February Issue 2019

By | Cover Story | Published 5 years ago

This is the first package in Pakistan’s history that focuses on reforms. The government has accepted some of the most genuine and long-pending demands of the business community.

Most of the steps announced by Finance Minister Asad Umar in his January 23 speech in Parliament, are aimed at removing irritants in doing business. The positive steps include plans for the issuance of Rs 80 billion worth of bonds in lieu of the tax refund claims of exporters. These bonds can be cashed in the open market and kept in banks as collateral too. Now, withholding tax statements will have to be filed only twice a year, rather than once a month.  

There are many incentives for the stock market as well, including the abolition of 0.02 per cent advance tax on the sale and purchase of shares (effective from February 1) that was collected from brokerage houses. This step will help increase trade activity. Another positive development is allowing investors to adjust losses against profits for up to three years under the capital gain tax. This will specially benefit small brokers who had substantial amounts locked up as a result of advance tax. 

Allowing non-filers to buy cars with a penalty is also good for our large auto industry and will enable it to breathe easy. 

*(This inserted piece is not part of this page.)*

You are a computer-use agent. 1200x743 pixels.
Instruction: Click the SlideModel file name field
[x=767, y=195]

In a bid to control the yawning trade deficit, the government has tried to make imports difficult. It has supported local manufacturers and discouraged imports. The previous government made windfall revenue by taxing imports. This government has gambled on the local industry. For example, the duty on imported tiles has been increased, and this will benefit the local manufacturers.  

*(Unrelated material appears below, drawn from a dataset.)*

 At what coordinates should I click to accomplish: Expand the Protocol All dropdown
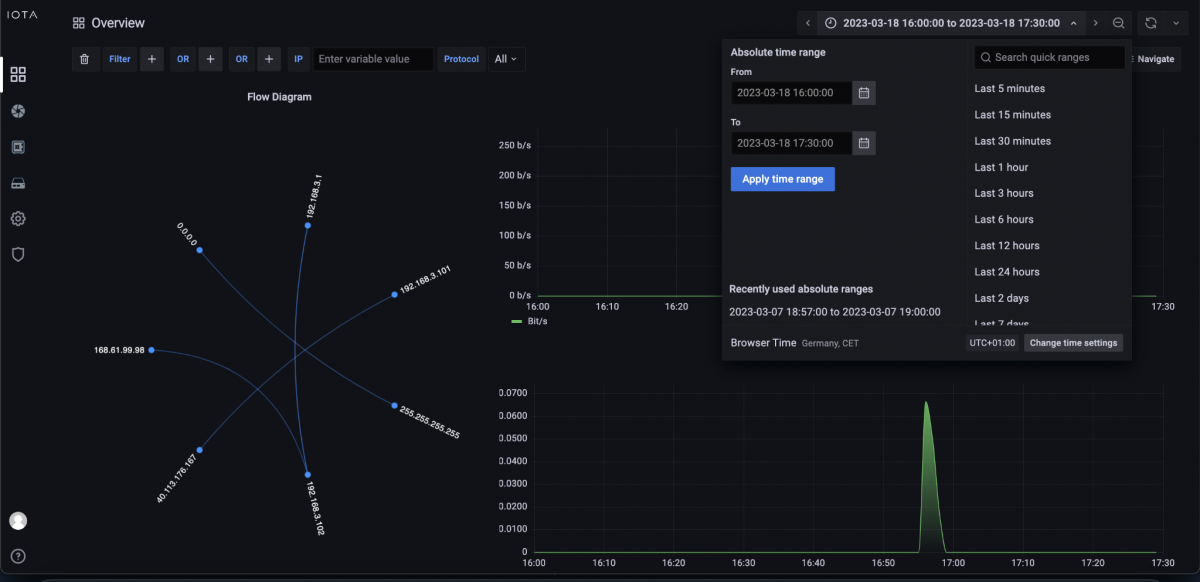point(507,59)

The government has also promised to revise the capital gains tax in the next budget. All these steps are praiseworthy and the prime minister, the finance minister and the commerce minister should be congratulated. The PTI government has provided a clear-cut policy that is aimed at reviving the economy by betting on SMEs and local industries and businesses.  

I am not saying that there are no problems – but we are surviving without the IMF, despite the balance-of-payment crisis, through the help of friendly countries. This speaks of the government’s success on the foreign relations front. However, the increase in interest rate and devaluation will have some adverse effects and result in inflation. The economic growth rate will come down. 

On the positive side, foreign fund managers from Saudi Arabia, Turkey, China, Abu Dhabi and Qatar are queuing up for investment. The Afghan border is being sealed and this will result in a decrease in smuggling and keep terrorism in check. The ease in giving visas will boost the tourism industry. In a nutshell, I am bullish on Pakistan and this government’s performance.